Passage to read —
Various studies have been conducted into redox potential (Eh), redox indicators and the
measured soil water contents in soil (Franzmeier et al., 1983; Schwertmann & Fanning,
1976; Veneman et al., 1976). Although a measure of success has come from these studies,
there are still vast knowledge gaps within this field.
The degree of water saturation where reduction in the soil is initiated cannot be determined
from literature, although it was approximated that 70% of water saturation (S0.7) was
sufficient to initiate reduction (Van Huyssteen et al., 2005). This value will vary for different
soil temperatures, varying bulk densities as well as soils with different organic matter
contents.
This study aimed to determine if it was possible to identify a degree of water saturation at
which reduction is initiated for a soil in a closed system. It also aimed to determine the
effect of bulk density on reduction. Reduction was defined by a decrease in pe (Eh) of a soil
and an increase in the soluble Fe2+ concentration. There were three key aims to the study:
to establish the relationship between the degree of water saturation (s) and the onset of
reduction; to establish the relationship between the degree of water saturation (s) and the
duration of reduction and to establish the effect of bulk density on the above-mentioned
processes.
A yellow brown apedal B horizon from an Avalon soil form (profile 234) in the Weatherley
catchment was used in this study. A soil core experiment was carried out to determine the
effect of degree and duration of water saturation on Eh, pH, Fe2+, Mn2+, Ca2+, Mg2+, K+, and
Na+. Soil cores were packed to a bulk density of 1.6 Mg m-3 and individually saturated to
S0.6 (60% of the pores saturated with water), S0.7 (70% of the pores saturated with water), S0.8
(80% of the pores saturated with water), and S0.9 (90% of the pores saturated with water).
Measurements were done in triplicate. The cores were sealed with a double layer of plastic
wrap and stored in a laboratory at 23°C until needed. Analysis started three days after initial
water saturation. A set of cores (four degrees of saturation with triplicates of each) was
analysed every 3.5 days for the first three months after which a set was analysed once a
week for the remaining month of analyses. The experiment was terminated after 121 days. The same soil and experimental setup was used for the bulk density experiment. The
experiment consisted of a set of three cores packed to an initial bulk density of 1.4, 1.6 and
1.8 Mg m-3. The cores were all saturated to S0.8, each packed in triplicate. The bulk density
experiment was terminated after 23 days.
There was a good correlation between an increase in degree of water saturation and pe
(R2 = 0.95); Mn2+ (R2 = 0.91) and Fe2+ (R2 = 0.92) concentrations. Eh, pH, Fe2+, Mn2+, Ca2+,
Mg2+, K+, and Na+ were significantly affected by duration of water saturation and all except
Ca2+ and K+ significantly affected by degree of water saturation. Fe2+ and Mn2+
accumulations and depletions (visible segregations or mottles) occurred within 12 months of
water saturation in a separate experiment where cores were packed to a bulk density of 1.6
Mg m-3 in a core saturated to S0.9. It was therefore evident that this soil with 0.22% organic
carbon and a bulk density of 1.6 Mg m-3 will produce morphological features due to
reduction within a year of water saturation at S0.9.

Stored data:
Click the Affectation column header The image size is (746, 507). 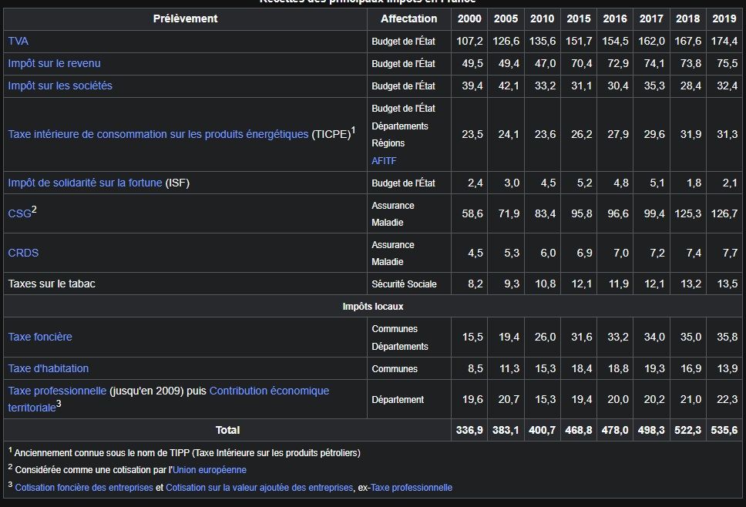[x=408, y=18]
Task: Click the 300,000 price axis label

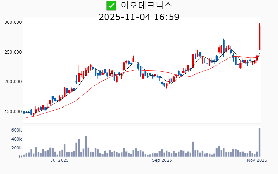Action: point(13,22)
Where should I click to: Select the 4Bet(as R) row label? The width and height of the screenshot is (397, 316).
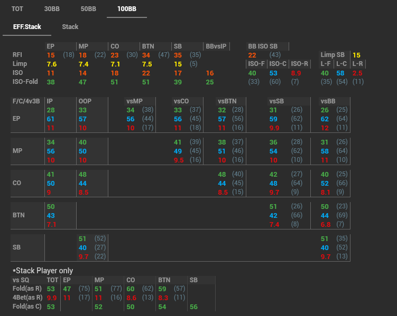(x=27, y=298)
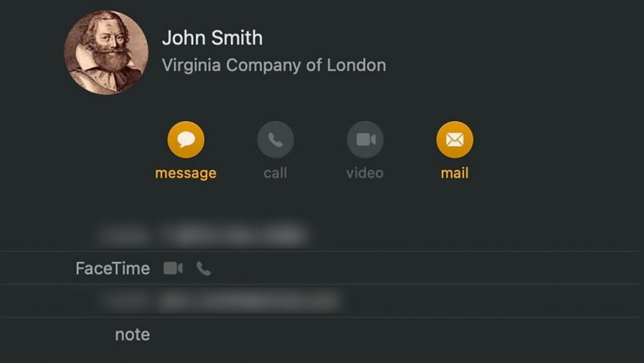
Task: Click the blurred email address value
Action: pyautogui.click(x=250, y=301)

Short exercise — Reproduce the part of the passage on soil reduction from "There was a" up to and including "saturation at S0.9.". The rows have no connection to the passage on soil reduction.

The output —
There was a good correlation between an increase in degree of water saturation and pe
(R2 = 0.95); Mn2+ (R2 = 0.91) and Fe2+ (R2 = 0.92) concentrations. Eh, pH, Fe2+, Mn2+, Ca2+,
Mg2+, K+, and Na+ were significantly affected by duration of water saturation and all except
Ca2+ and K+ significantly affected by degree of water saturation. Fe2+ and Mn2+
accumulations and depletions (visible segregations or mottles) occurred within 12 months of
water saturation in a separate experiment where cores were packed to a bulk density of 1.6
Mg m-3 in a core saturated to S0.9. It was therefore evident that this soil with 0.22% organic
carbon and a bulk density of 1.6 Mg m-3 will produce morphological features due to
reduction within a year of water saturation at S0.9.